Fauziah menyampaikan rasa terima kasih yang setinggi-tingginya kepada Kepala Puskesmas Ketapang I dan II beserta sejumlah dokter, perawat, serta perwakilan dari Satgas Covid-19 Kelurahan Ketapang yang ikut membantu dari awal hingga selesai kegiatan.
”Saya ucapkan apresiasi setinggi-tingginya pada Kepala Dinkes Kotim yang mengarahkan agar kegiatan sosial yang diadakan Radar Sampit didampingi puskesmas. Dari pagi hingga selesai, Kepala Puskesmas Ketapang I dan II beserta dokter, perawat, mendampingi pembagian paket bingkisan sampai selesai,” katanya.
”Selain membagikan makanan, tenaga kesehatan puskesmas sekaligus memantau kondisi kesehatan warga yang isoman,” tambahnya.
Fauziah berharap kegiatan sosial yang diadakan Radar Sampit bermanfaat bagi warga yang menjalani isoman. ”Mungkin dilihat dari nilainya tidak banyak membantu, karena isoman itu minimal sepuluh hari dan kami hanya turun sehari. Tetapi, kami sudah menunjukkan dukungan dan semangat kepada warga yang menjalani isoman agar fokus pada kesembuhan,” ujarnya.
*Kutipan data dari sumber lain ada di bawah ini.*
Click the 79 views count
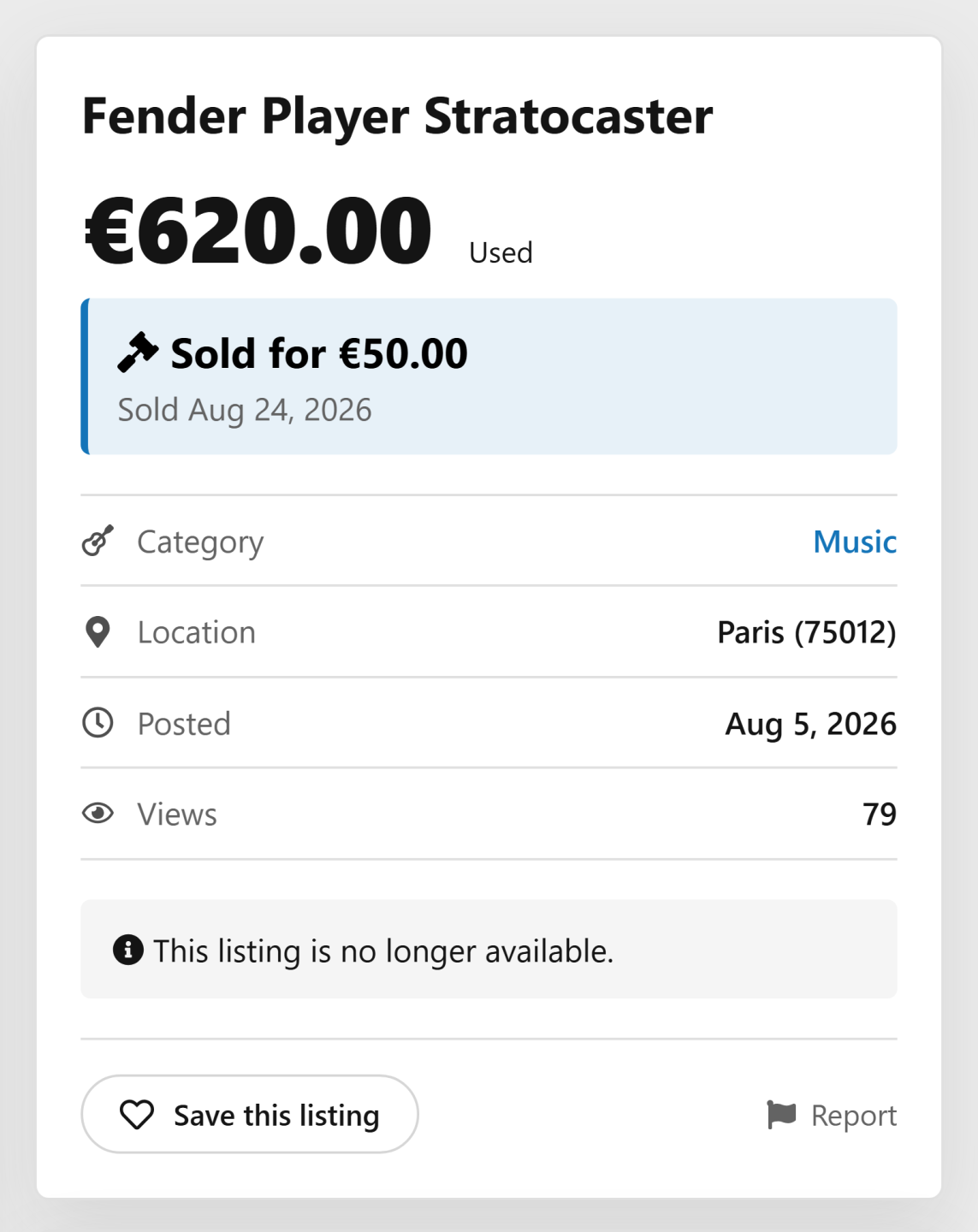Screen dimensions: 978x1232 point(880,814)
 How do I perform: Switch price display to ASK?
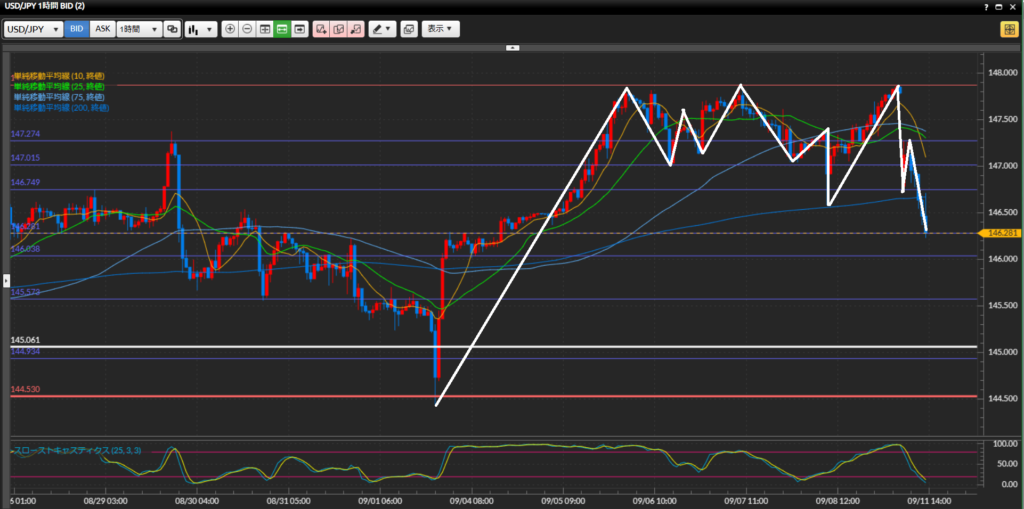click(102, 29)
Pantauan Radar Sampit, tak semua warga isoman mampu secara ekonomi. Bahkan, ada yang harus meninggalkan pekerjaan dan mengurus semuanya sendirian. ”Ada yang kemungkinan diberhentikan karena harus menjalani isoman. Ada yang terpaksa keluar mencari kebutuhan makan sehari-harinya sendiri. Ada yang isoman sendiri tanpa keluarga dan tidak bisa berinteraksi dengan orang selama masa isoman,” ujarnya.
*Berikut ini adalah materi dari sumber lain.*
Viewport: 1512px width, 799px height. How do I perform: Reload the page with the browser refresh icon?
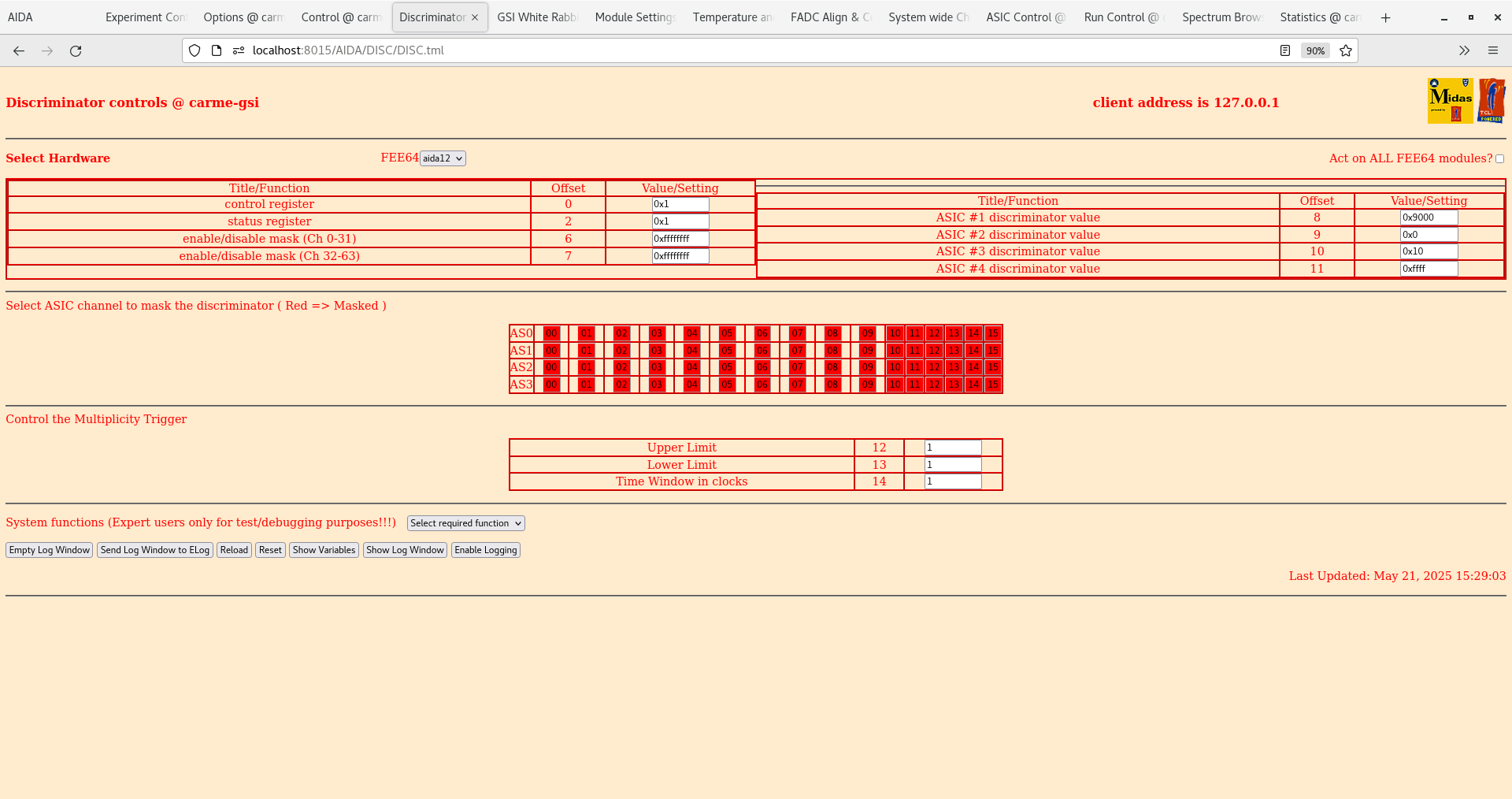click(x=76, y=50)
Fauziah berharap kegiatan itu bisa memotivasi orang lain, swasta, termasuk pemerintah agar lebih memperhatikan konsumsi serta kesehatan warga isoman. ”Paling tidak sampai masa isomannya selesai,” ujarnya.
Kepala Puskesmas Ketapang II Setyo Purwanto menyambut baik kegiatan sosial yang diadakan Radar Sampit. Dia mengaku senang bisa menemani Radar Sampit sekaligus memantau kondisi kesehatan warga isoman.
Pemantauan warga isoman merupakan kegiatan yang rutin dilaksanakan setiap puskesmas untuk mencegah penyebaran Covid-19. ”Sejak ada warga yang dinyatakan positif Covid-19 dalam keadaan OTG (orang tanpa gejala) maupun gejala ringan, warga diharapkan melapor agar memudahkan kami melakukan pemeriksaan tes (testing), pelacakan (tracing), dan perawatan (treatment) secara berkala,” ujarnya.